In light of this truth, I began to pray “Your sons,” rather than “my sons” to be reminded that God is their all-knowing, all-powerful Father, and because God is sovereign and full of grace, He can be trusted with the children He has entrusted to me.
This is the truth we have to remember when our children are bullied or rejected by their peers, when they are battling sin and temptation, when their feelings get hurt or their hearts get broken, when they struggle with substance abuse or eating disorders, when they make wrong choices, or when they simply don’t feel lovable or valuable. When our hearts break for our kids and we long to right every wrong in their lives, we have to remember they have a sovereign and good heavenly Father. Then we are free to pray, “Lord, they are yours. They belong to you.”
There has been something incredibly freeing about praying for my children this way. It has opened my clenched fists that are trying to control outcomes and allowed me to surrender them back to God with open hands and a trusting heart.
To say that God is sovereign is not to say that our children don’t have free will. Indeed, God has given all of us free will. We are all responsible for the choices we make, and our choices matter. However, God is not limited by our choices. He is continually working everything together “for the good of those who love God and are called according to his purpose for them” (Romans 8:28).
Remembering our good Father’s sovereignty relieves so much of the pressure we experience in motherhood. It’s not all up to you, and it’s not all up to me—and praise Him for that!
If we want more peace and less worry in our parenting, we are wise to heed the wisdom we read in Isaiah 26:3, “You will keep in perfect peace all who trust in you, all whose thoughts are fixed on you!”
The most powerful thing we can do for our kids is pray. Our prayers have a profound impact on our kids’ lives. In fact, I think it’s fair to say we do our best parenting through prayer!
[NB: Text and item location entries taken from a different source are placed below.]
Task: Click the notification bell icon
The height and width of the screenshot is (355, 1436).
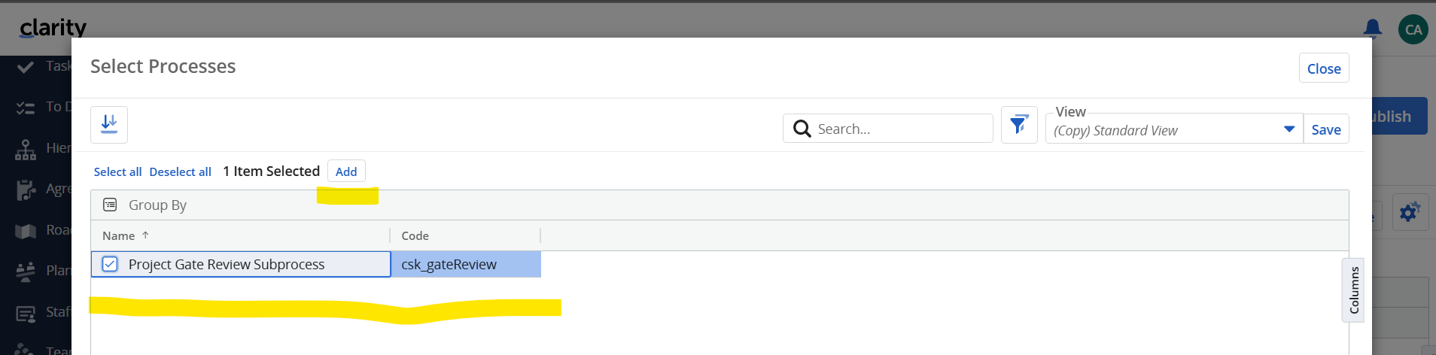Action: pyautogui.click(x=1372, y=29)
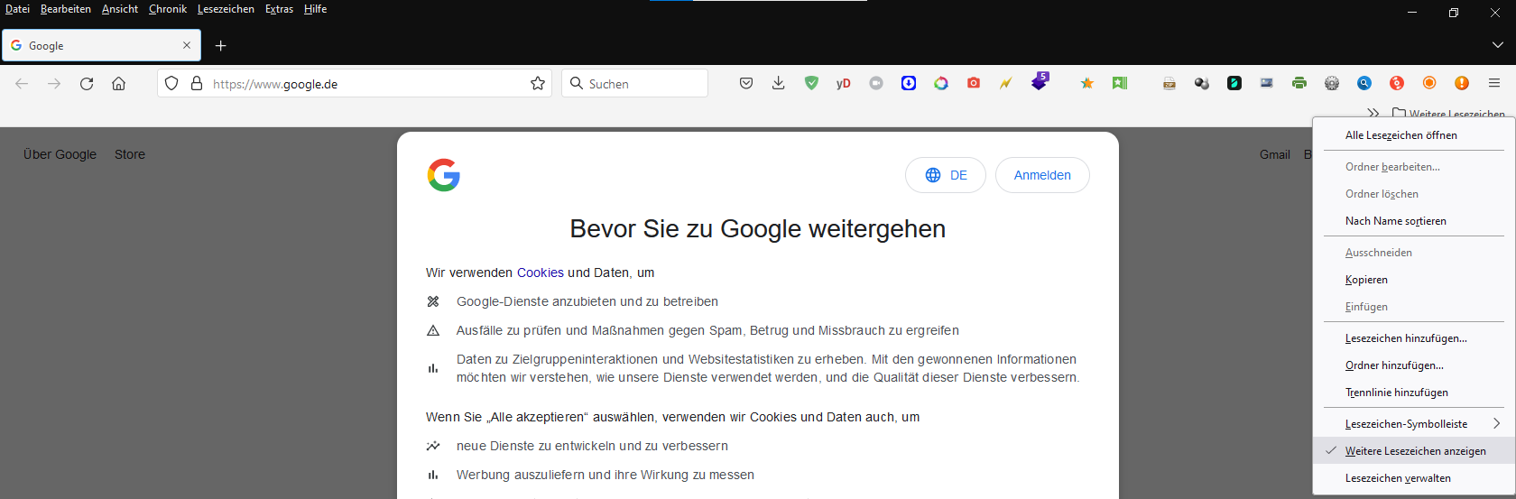This screenshot has height=499, width=1516.
Task: Expand the Lesezeichen-Symbolleiste submenu
Action: coord(1414,424)
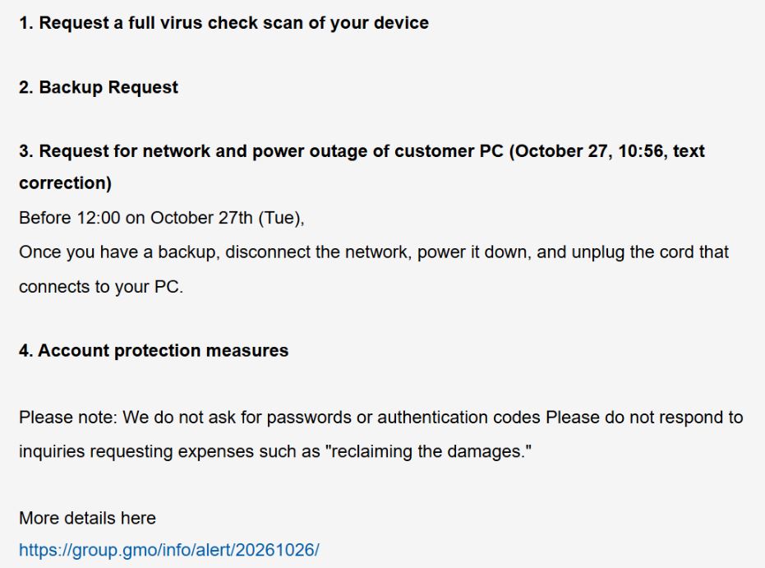Click the "More details here" text
The width and height of the screenshot is (765, 568).
(x=87, y=518)
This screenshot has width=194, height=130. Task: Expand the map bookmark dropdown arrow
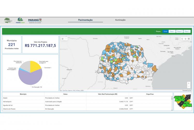[x=66, y=39]
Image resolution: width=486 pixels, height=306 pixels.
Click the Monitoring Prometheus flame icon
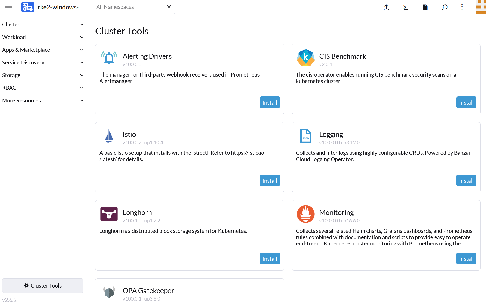[x=305, y=214]
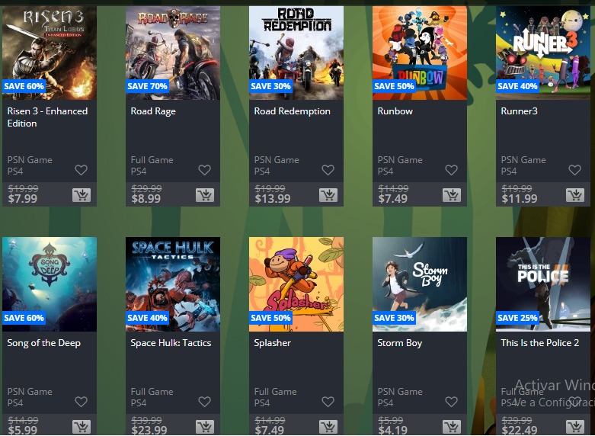Favorite Runbow using the heart icon
Image resolution: width=595 pixels, height=436 pixels.
click(451, 170)
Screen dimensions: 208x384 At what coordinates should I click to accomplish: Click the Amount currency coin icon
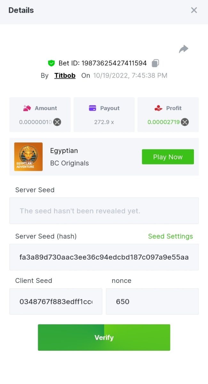(57, 122)
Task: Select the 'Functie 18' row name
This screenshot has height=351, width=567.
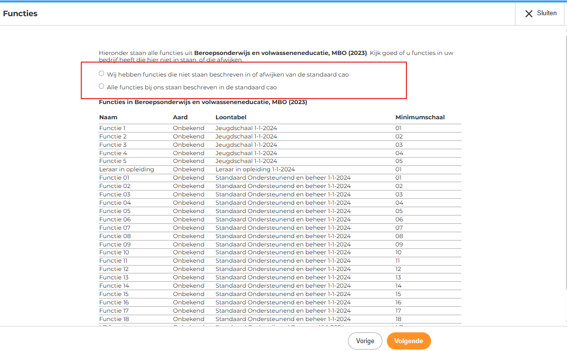Action: pos(114,319)
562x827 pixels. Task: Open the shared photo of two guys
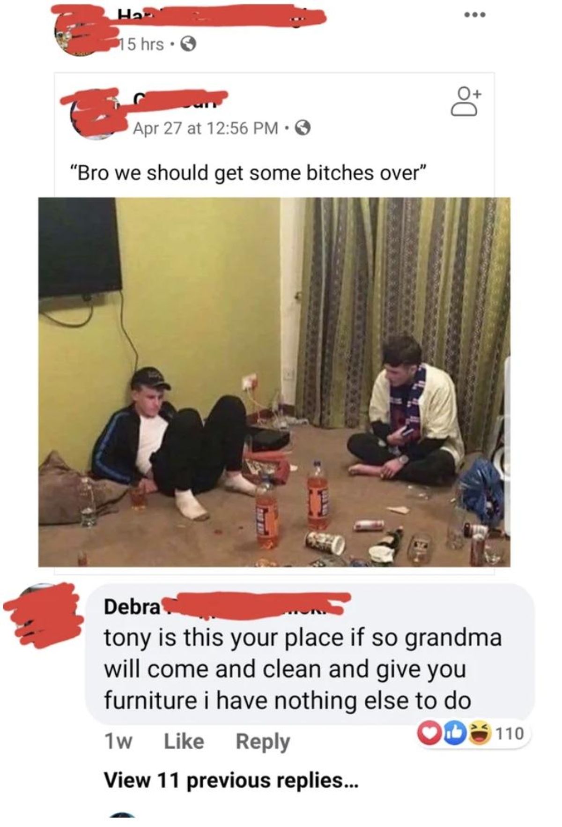[x=274, y=382]
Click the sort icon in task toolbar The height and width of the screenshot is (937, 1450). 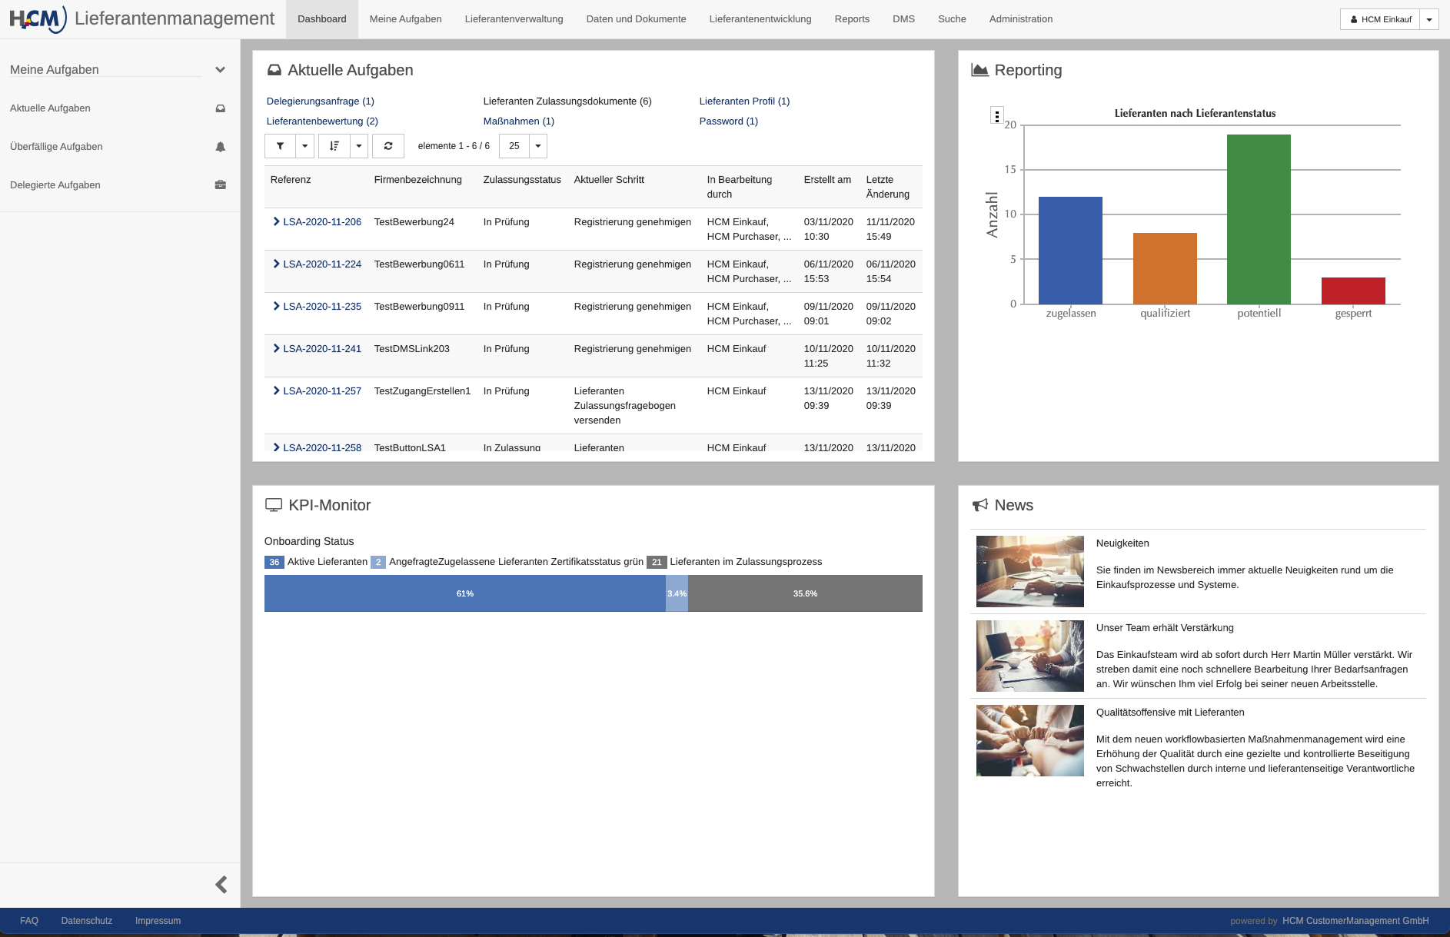[x=334, y=146]
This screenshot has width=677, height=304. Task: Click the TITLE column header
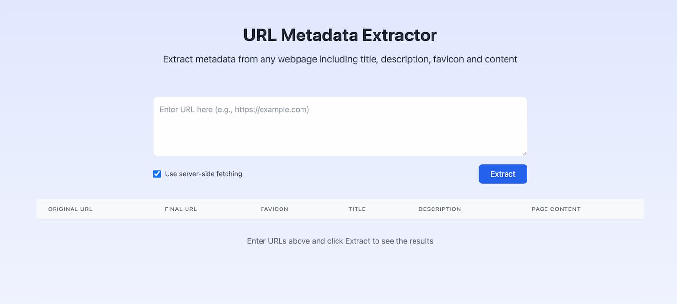click(x=357, y=209)
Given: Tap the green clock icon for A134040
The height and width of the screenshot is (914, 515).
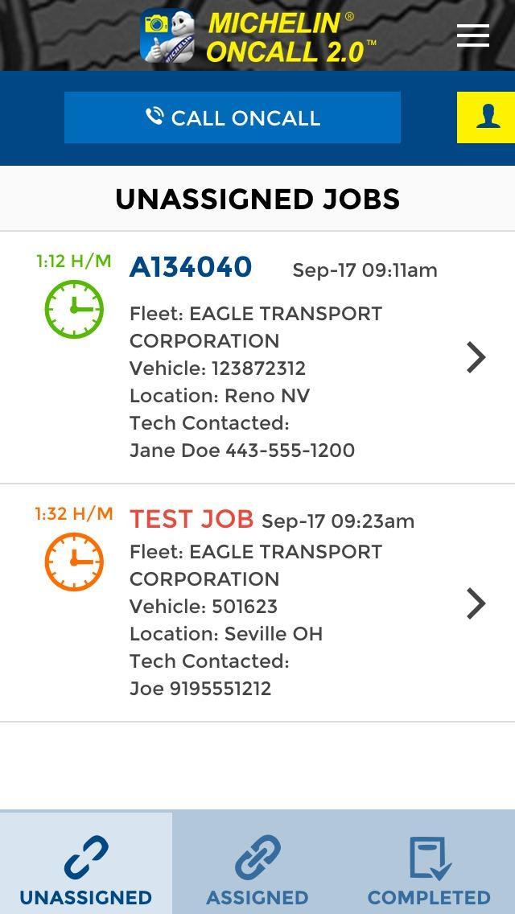Looking at the screenshot, I should (74, 309).
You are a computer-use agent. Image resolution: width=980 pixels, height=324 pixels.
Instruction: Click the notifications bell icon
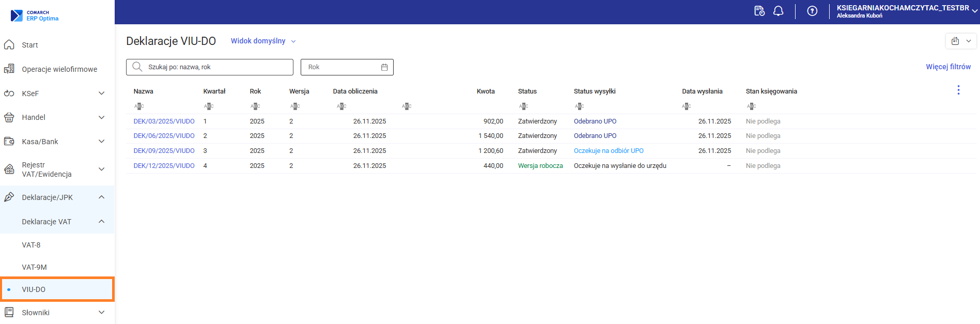point(778,11)
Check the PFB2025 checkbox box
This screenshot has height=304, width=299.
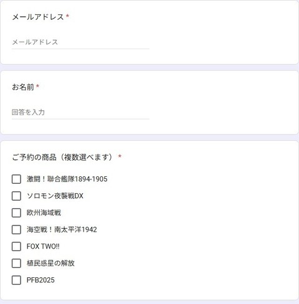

Now maybe you already know that. Maybe you already know how powerful prayer is, and yet, like me, your prayer life doesn’t always reflect that truth. So nobody needs to be reminded of this more than I do, because too often my life suggests that we do our best parenting—not through prayer—but through worry.
All the while, the peace our hearts crave in the midst of all the pressure we experience as parents— the peace that “exceeds anything we can understand”—can be found in only one place. And it isn’t in problem solving. It’s in prayer.
Prayer is not only the antidote to finding peace amidst all of the pressure, but it is our most powerful weapon against the enemy who, like it or not, is working against us. He “prowls around like a roaring lion looking for someone to devour” (1 Peter 5:8 NIV). I don’t say this to scare us. I say this to encourage us to get on our knees and fight for our kids in prayer.
Our prayers for our children (and with our children!) are unimaginably significant. Through prayer, we get to partner with God in the work He is doing in the lives of our kids, all the while remembering that “It won’t be long before this generous God who has great plans for us in Christ—eternal and glorious plans they are!—will have you put together and on your feet for good. He gets the last word; yes, He does!” (1 Peter 5:11 MSG).
In other words, as we pray for our kids, we can trust that God—who is abundantly generous—has great plans for our kids in Christ. And not just temporal plans, but eternal plans. And He gets the last word—yes, He does! We are free to rest in His sovereignty and surrender to His will.